_Activity_
Within the listing that follows, state how many lines include the word "computer"; write only that number.

──────

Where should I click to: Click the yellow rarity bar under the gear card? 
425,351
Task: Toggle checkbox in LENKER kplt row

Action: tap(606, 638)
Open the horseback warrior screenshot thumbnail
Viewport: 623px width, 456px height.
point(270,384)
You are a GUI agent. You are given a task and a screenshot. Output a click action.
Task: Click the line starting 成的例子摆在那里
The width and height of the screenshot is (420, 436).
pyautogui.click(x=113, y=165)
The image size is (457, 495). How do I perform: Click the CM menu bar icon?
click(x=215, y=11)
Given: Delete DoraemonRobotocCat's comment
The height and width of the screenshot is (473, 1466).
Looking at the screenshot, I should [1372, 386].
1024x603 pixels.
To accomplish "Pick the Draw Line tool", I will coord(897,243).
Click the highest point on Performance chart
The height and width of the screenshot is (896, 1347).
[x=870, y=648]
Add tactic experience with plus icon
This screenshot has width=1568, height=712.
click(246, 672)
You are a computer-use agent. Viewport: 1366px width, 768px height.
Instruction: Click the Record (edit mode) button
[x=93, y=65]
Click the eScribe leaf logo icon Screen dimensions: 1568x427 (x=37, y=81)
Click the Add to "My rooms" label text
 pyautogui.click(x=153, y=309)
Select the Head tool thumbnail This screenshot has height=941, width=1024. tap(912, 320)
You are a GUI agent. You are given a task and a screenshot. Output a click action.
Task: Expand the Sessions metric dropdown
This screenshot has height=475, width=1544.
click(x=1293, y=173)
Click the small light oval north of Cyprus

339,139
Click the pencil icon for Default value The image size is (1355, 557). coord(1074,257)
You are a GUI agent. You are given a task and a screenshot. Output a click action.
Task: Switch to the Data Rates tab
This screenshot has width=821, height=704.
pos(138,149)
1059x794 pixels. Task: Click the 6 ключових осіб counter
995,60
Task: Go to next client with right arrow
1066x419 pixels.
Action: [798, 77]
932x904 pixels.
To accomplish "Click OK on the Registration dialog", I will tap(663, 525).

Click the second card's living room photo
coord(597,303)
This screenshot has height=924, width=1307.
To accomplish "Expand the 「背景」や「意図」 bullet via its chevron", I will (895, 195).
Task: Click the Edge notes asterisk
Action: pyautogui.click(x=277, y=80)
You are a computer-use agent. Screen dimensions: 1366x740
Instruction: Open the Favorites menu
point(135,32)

──────

_Solution to this task_
2